Murderer with previous conviction for killing own father has punishment part reduced on appeal

A man who was sentenced to life imprisonment after being found guilty of murder and attempting to defeat the ends of justice has had the punishment part of the sentence reduced following an appeal.

David Collins, who was previously jailed for five years after being convicted of the culpable homicide of his own father, was sentenced to a minimum custodial period of 26 years for the murder of Kevin Bishop, beheading the deceased and dismembering the victim’s body.

But the High Court of Justiciary Appeal Court reduced the punishment part to 22 years after ruling that the trial judge failed to follow the correct approach to sentencing in such cases.

‘Despicable and sickening’

The Lord Justice Clerk, Lady Dorrian, sitting with Lord Menzies and Lord Turnbull, heard that the appellant was sentenced on 17 May 2019 following a trial at the High Court in Glasgow for what the trial judge described as a “motiveless killing”.

The “despicable and sickening” murder was committed with a machete and thereafter he dismembered the deceased’s body before disposing of the body parts in various rubbish bins, but only the victim’s torso was recovered.

The court was also told that the appellant had previous convictions for violence including the culpable homicide of his father in 2002, for which he sentenced to five years’ imprisonment.

The trial judge indicated that had the murder charge stood alone the punishment part would have been 21 years, but that was “a lower figure” selected because the trial judge intended to add a “significant element” for attempting to pervert the course of justice, but did not identify what that figure would have been.

The trial judge considered that a sentence of 10 years would have been appropriate for the remaining part of the indictment and increased the punishment part to reflect the period of such a sentence which would have accounted for “retribution and deterrence”.

The appellant challenged the sentence imposed, and the appeal judges reduced the punishment part by four years.

‘Correct approach’

The judges explained that the “correct approach” to sentencing in a case such as this was identified in Chalmers v HM Advocate (No 1) 2014 JC 220, which does not provide for a reduction in the element of the punishment part allocated to the murder to reflect a consequent increase for additional charges on the indictment.

What the court requires to do is first, decide whether the additional charge should be included in the punishment part.

Having decided that it should, the trial judge should then “make an overall judgment having regard to the punishment part that would have been appropriate if the murder stood alone; the element of retribution and deterrence attributable to the conviction on the lesser charge; and the loss of the opportunity for early release that an independent sentence on that charge would have given”.

This exercise, the judges added, also involved the application of the “totality principle”.

Delivering the opinion of the court, the Lord Justice Clerk said: “In our view the approach of the trial judge did not accord with that identified in Chalmers.

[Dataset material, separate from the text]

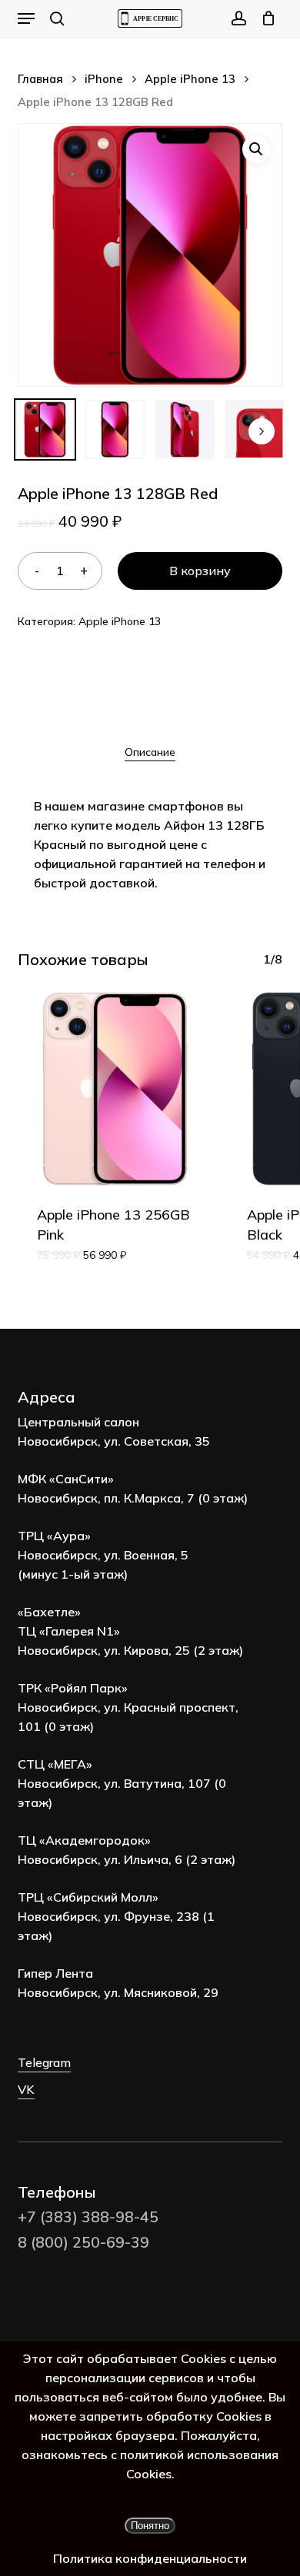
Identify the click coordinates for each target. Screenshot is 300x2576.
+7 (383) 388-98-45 (88, 2216)
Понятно (150, 2525)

The circumstances of Chalmers are of particular relevance, the appellant, having a prior conviction for murder.

“He was convicted of the murder of a vulnerable young woman not previously known to the appellant in a violent assault (described by the trial judge as a ‘depraved and dreadful crime’), and attempting to defeat the ends of justice by cutting up the body and hiding the remains for over a year, resulting in a punishment part of 23 years, three of which was attributed to the latter aspect of the indictment.

“Given that the appellant in Chalmers had a prior conviction for murder, it is difficult to see that a sentence in excess of that imposed there would be merited.”

Lady Dorrian concluded: “In our view, taking an overall judgment reflecting all the relevant factors, we consider that an appropriate punishment part would be 22 years, of which three years would be attributable to the second charge, on which the concurrent sentence will be six years.”